◆ **SET TASK A**: Starting with the first line of the records and going on through the line with "Action: [x=870, y=1123]", give those lines again with "trash can" replaced by "garbage can" and nothing else changed.

Problem Informations

Problem Index: 1092
Problem Link: Shortest Common Supersequence
Topics: String, Dynamic Programming

Problem Description

Given two strings str1 and str2, return the shortest string that has both str1 and str2 as subsequences. If there are multiple valid strings, return any of them.

A string s is a subsequence of string t if deleting some number of characters from t (possibly 0) results in the string s.

Example 1:

Input: str1 = "abac", str2 = "cab"
Output: "cabac"
Explanation: 
str1 = "abac" is a subsequence of "cabac" because we can delete the first "c".
str2 = "cab" is a subsequence of "cabac" because we can delete the last "ac".
The answer provided is the shortest such string that satisfies these properties.

Example 2:

Input: str1 = "aaaaaaaa", str2 = "aaaaaaaa"
Output: "aaaaaaaa"

Constraints:

$1 \leq \text{str1.length}, \text{str2.length} \leq 1000$
str1 and str2 consist of lowercase English letters.

Intuition

The problem at hand is to find the shortest string that contains two given strings as subsequences. Recognizing that subsequences do not require consecutive characters but rather a preservation of relative order, this problem bears similarity to finding a common ancestor in terms of sequence alignment. It shares conceptual grounding with the concept of a shortest common supersequence (SCS), which is closely associated with the longest common subsequence (LCS). By determining the LCS, we can strategically interweave the differing characters from both strings around this sequence to achieve the desired SCS length.

◆ **SET TASK B**: Condense the paragraph of the Shortest Common Supersequence page that begins "The problem at hand" into a short bulleted list of its main points.

◆ **RECORDS TO PROCESS**:
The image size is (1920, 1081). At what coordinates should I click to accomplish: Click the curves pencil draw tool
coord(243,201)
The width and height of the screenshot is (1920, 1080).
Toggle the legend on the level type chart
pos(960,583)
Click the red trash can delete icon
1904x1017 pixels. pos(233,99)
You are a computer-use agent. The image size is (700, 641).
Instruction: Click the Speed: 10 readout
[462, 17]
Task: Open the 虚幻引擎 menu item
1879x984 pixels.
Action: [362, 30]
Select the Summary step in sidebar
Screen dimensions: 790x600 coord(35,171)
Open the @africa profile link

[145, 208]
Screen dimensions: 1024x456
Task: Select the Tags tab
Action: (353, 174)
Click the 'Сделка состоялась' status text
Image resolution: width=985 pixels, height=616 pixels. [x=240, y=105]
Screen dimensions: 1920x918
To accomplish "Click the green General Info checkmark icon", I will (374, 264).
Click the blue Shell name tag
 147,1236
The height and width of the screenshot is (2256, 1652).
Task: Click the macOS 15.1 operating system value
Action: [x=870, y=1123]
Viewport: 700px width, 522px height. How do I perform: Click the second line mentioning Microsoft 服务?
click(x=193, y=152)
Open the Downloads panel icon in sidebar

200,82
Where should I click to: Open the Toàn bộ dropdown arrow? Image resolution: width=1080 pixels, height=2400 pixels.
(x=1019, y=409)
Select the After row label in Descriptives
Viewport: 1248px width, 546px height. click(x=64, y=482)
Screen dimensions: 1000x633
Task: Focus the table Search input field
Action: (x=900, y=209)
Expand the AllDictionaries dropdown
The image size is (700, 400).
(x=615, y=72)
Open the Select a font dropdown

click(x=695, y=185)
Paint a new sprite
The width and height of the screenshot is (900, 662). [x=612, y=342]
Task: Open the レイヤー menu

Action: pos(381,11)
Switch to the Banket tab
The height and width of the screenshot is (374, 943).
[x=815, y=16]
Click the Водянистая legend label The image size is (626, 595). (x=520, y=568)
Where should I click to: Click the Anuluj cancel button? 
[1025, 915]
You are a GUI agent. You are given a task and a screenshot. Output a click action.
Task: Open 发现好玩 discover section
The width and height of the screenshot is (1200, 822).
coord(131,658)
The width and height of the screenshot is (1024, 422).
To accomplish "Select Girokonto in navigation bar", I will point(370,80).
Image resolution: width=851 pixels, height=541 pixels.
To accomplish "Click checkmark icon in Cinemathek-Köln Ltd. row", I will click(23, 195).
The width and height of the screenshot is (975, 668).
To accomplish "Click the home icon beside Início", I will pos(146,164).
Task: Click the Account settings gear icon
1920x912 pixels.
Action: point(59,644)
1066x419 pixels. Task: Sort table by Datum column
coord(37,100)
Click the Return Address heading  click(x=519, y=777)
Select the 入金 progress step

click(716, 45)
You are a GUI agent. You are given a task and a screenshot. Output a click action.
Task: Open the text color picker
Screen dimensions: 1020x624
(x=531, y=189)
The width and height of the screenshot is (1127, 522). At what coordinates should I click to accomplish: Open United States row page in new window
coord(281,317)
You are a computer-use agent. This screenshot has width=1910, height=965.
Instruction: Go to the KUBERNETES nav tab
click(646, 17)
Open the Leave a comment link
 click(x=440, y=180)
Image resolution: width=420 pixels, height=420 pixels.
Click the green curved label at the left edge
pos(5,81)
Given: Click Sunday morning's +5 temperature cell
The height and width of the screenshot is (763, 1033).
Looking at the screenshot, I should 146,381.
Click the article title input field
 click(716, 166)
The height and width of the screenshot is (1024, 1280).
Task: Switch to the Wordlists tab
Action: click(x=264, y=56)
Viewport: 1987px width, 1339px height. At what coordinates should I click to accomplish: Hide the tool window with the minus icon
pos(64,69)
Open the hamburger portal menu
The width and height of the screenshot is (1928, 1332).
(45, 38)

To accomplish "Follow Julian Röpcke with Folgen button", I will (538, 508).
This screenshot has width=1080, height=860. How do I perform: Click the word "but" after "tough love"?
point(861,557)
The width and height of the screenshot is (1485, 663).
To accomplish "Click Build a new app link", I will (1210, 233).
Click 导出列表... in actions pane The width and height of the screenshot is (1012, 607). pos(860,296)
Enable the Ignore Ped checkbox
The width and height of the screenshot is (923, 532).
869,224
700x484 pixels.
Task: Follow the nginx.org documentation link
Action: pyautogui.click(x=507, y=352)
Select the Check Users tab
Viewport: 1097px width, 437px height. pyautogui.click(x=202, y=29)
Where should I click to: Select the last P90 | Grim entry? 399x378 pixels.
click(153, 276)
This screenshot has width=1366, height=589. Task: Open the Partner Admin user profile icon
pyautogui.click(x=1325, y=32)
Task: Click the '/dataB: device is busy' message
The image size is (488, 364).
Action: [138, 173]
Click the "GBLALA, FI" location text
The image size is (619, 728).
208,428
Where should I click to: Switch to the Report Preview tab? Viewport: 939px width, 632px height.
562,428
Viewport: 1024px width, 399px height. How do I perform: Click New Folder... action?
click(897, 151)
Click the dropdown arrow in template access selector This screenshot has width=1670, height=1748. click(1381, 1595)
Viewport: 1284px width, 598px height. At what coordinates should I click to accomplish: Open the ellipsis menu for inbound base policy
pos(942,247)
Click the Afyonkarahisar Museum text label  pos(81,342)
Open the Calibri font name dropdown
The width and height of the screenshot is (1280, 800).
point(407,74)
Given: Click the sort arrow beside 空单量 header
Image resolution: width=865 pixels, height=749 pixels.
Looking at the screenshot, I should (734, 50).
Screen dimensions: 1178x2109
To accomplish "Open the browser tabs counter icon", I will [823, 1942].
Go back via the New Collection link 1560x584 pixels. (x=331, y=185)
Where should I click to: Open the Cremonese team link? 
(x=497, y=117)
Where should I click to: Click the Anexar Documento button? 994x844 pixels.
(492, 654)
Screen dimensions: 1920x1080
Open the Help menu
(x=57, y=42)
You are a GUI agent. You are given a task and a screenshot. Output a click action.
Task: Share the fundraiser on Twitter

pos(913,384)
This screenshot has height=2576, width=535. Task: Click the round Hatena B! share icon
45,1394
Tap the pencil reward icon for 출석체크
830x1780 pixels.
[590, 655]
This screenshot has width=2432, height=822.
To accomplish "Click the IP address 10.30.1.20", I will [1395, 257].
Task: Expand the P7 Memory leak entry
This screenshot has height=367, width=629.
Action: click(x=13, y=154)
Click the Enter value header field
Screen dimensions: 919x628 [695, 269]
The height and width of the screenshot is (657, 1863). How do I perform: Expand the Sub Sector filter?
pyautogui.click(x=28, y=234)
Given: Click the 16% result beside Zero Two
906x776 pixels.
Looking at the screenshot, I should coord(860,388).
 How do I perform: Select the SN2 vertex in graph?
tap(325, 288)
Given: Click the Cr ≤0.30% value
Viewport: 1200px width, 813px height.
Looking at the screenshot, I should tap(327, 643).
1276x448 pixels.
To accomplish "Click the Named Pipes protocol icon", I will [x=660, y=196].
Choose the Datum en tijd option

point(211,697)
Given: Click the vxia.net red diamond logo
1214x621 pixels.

◆ **FINISHED ANSWER A**:
The image size is (1920, 1081). At what coordinates should I click to accomplish: Click the curves pencil draw tool
coord(243,201)
The width and height of the screenshot is (1920, 1080).
Toggle the legend on the level type chart
pos(960,583)
Click the red garbage can delete icon
1904x1017 pixels. pos(233,99)
You are a computer-use agent. The image size is (700, 641).
Instruction: Click the Speed: 10 readout
[462, 17]
Task: Open the 虚幻引擎 menu item
1879x984 pixels.
Action: [362, 30]
Select the Summary step in sidebar
Screen dimensions: 790x600 coord(35,171)
Open the @africa profile link

[145, 208]
Screen dimensions: 1024x456
Task: Select the Tags tab
Action: (353, 174)
Click the 'Сделка состоялась' status text
Image resolution: width=985 pixels, height=616 pixels. [x=240, y=105]
Screen dimensions: 1920x918
To accomplish "Click the green General Info checkmark icon", I will (374, 264).
Click the blue Shell name tag
 147,1236
The height and width of the screenshot is (2256, 1652).
Task: Click the macOS 15.1 operating system value
Action: [x=870, y=1123]

◆ **FINISHED ANSWER B**:
- The goal is to find the shortest string that contains both given strings as subsequences.
- A subsequence does not need consecutive characters. It only has to keep their relative order.
- The problem is similar to finding a common ancestor in sequence alignment.
- It is the shortest common supersequence (SCS) problem, which is closely linked to the longest common subsequence (LCS).
- Once the LCS is found, the differing characters from both strings can be woven around it to reach the SCS length.